====== Extract provided
IIRC, I think I only made that exact point about 200 times amidst the height of the crisis.

Like here.
Here.
Or here.
Or probably any number of 200 other posts anytime after July/August.

The entire key to managing this outbreak, by all expert testimony of world-class epidemiologists, is having and effectively deploying sufficient resources, which requires accurate intelligence about where and how bad the outbreak is, and is progressing.
And actually having those resources.

Which has been and continues to be the exact things that have never existed anywhere in West Africa from 400 B.C. to date, inclusive, not least of which because you're dealing with people who have to wear open-toe sandals to count to 20, and have literacy and numeracy rates that make Appalachia look like Caltech and MIT, before we even get into the self-serving corruption problems endemic to the world's poorest former colonies, or the abysmal lack of response to this from outside until well past the date it would have mattered.

Has this spiraled along the exponential mathematical pathway it could have done by now?
Thankfully not. Huzzah.

Why didn't it?
No frickin' idea, anywhere, from anyone.
(Personally, I'm hoping it was the Invisible Hand of the Grim Reaper, selecting out hordes of Darwin Award Finalists with carefree abandon, particularly the 50% of people there who are sure Ebola is caused by witchcraft, and the 45% who are convinced it was cause by the United States practicing witchcraft, but that's just my mischievous nature breaking free for a moment in the sun.)

How bad was it then, and how bad is it now?
We know precisely two things: Jack, and sh*t.

So we don't know where it went, why, or how, and we don't know why it stopped or what was most effective, because we never had any accurate data to go by, not even roughly.
Which makes any official pronouncements about the outbreak from on high as relevant to actual medical science, as astrology forecasts are to actual astronomy.

PAY ATTENTION PLEASE:
This is exactly why the original pronouncements from CDC, like "This will never get to the US", and "We KNOW how to handle and contain this disease", turned out to be total horseshit too: they don't know what they're talking about, and they don't KNOW they don't know what they're talking about, because they're basing their announcements on prognostication based on happygas, NOT on actual scientific analysis or sober reflection on reality and facts on the ground. AND THEY NEVER HAVE.

In the West, it's even worse: the US effectively managed, what, eight or nine simultaneous cases?
And our max capacity is...eleven. Then, now, ever.
A number they had in any of those three countries last March or April, three months before anyone much cared.

The greater point was and is:
This disease will get out, again, and we'll fail to deal with it, again, and next time, once it gets to 12 cases, that city is f*cked.
Twelve cases apiece in two cities and that state is f*cked.
Twelve cases apiece in three cities, and we're Liberia, or Sierra Leone.

And if we're very very lucky then, you might contain it in just one time zone, or on one side or the other of the Mississippi, or the Rockies. At gunpoint.
If it gets to any African or Asian megalopolii, where the number of potentially infected people who can spring for a plane ticket is seven orders of magnitude more than all of the rural African continent, fuggedaboudit.
============
====== Data extracts
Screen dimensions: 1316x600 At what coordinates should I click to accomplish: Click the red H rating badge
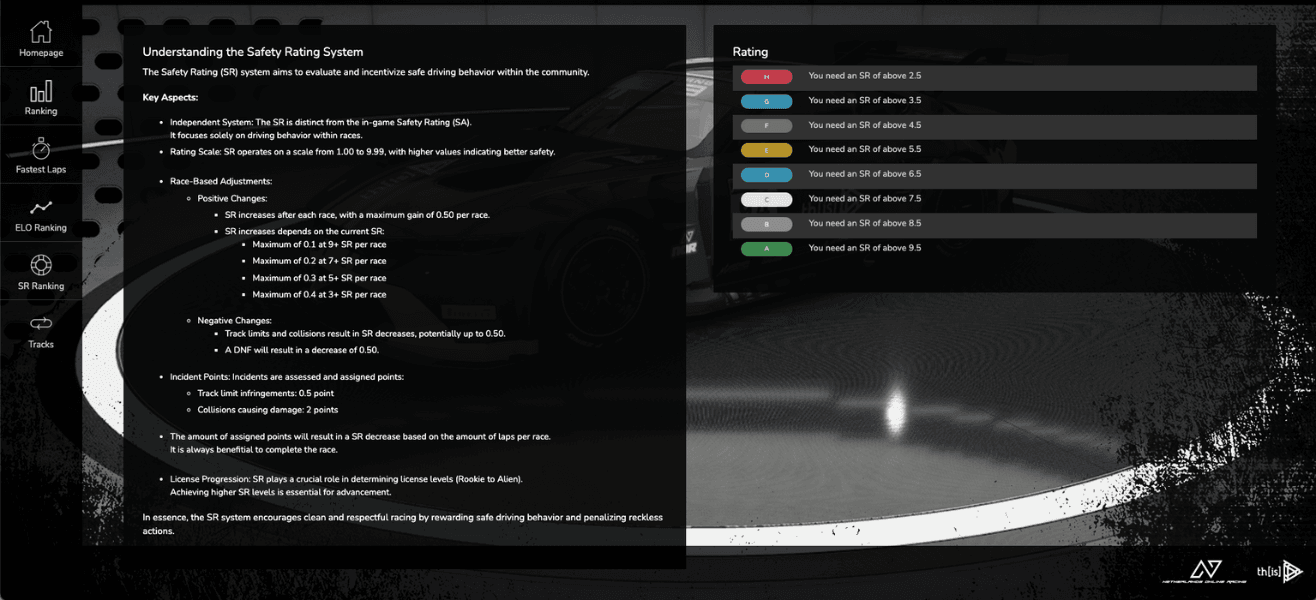766,77
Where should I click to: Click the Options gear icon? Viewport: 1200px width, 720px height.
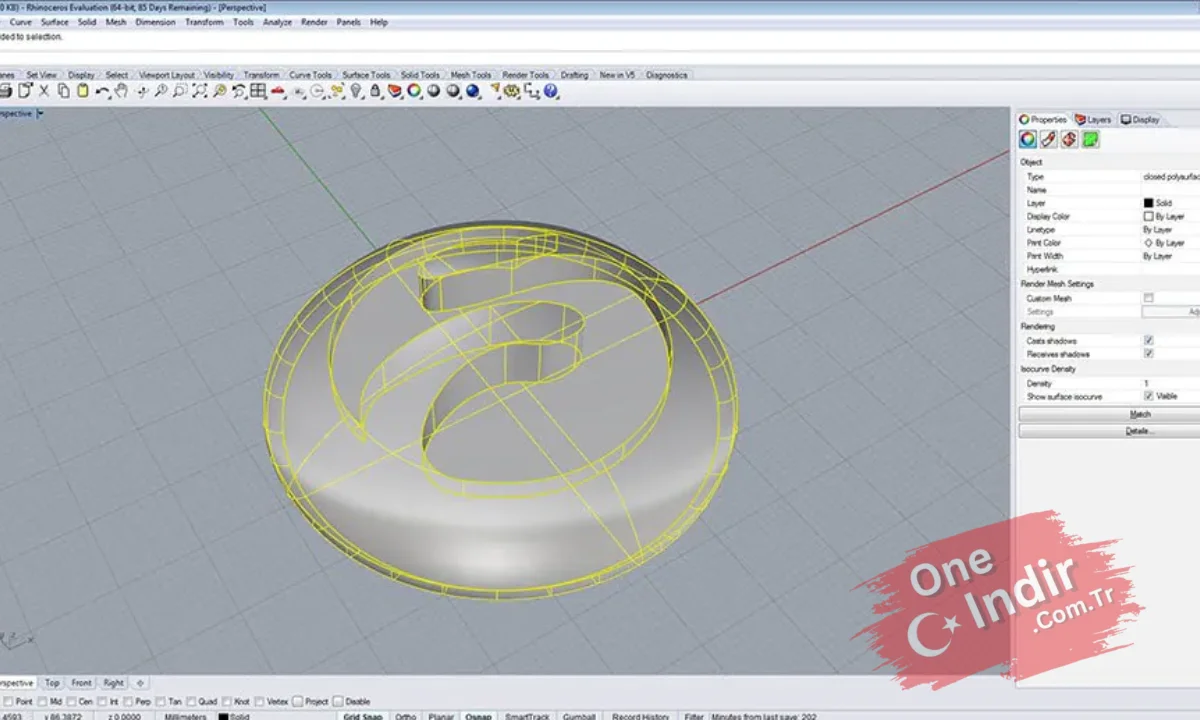[512, 91]
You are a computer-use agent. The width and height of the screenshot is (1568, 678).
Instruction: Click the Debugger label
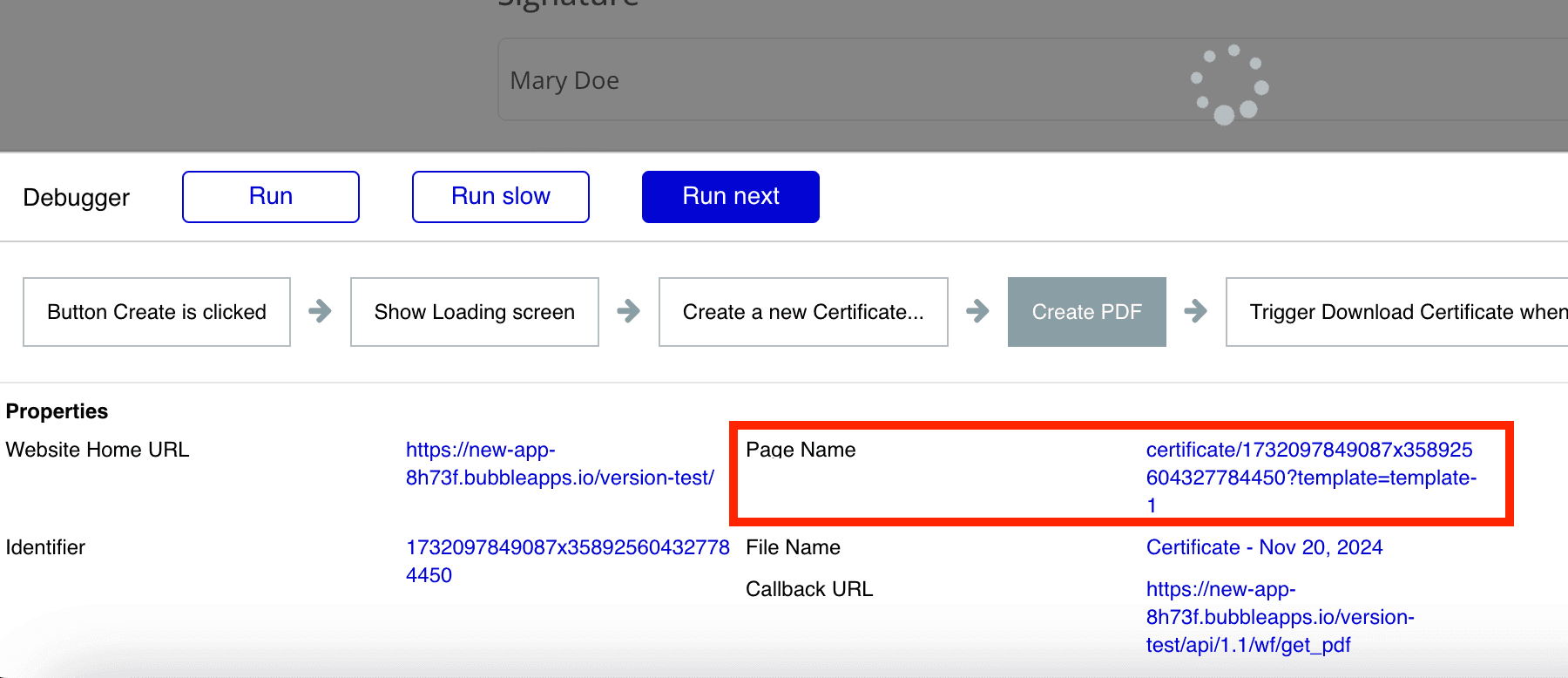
============
Work order
Copy word for word the section of the Ebola outbreak post above, starting at the words "(Personally, I'm hoping" and ending after "in the sun.)".

Answer to the exercise
(Personally, I'm hoping it was the Invisible Hand of the Grim Reaper, selecting out hordes of Darwin Award Finalists with carefree abandon, particularly the 50% of people there who are sure Ebola is caused by witchcraft, and the 45% who are convinced it was cause by the United States practicing witchcraft, but that's just my mischievous nature breaking free for a moment in the sun.)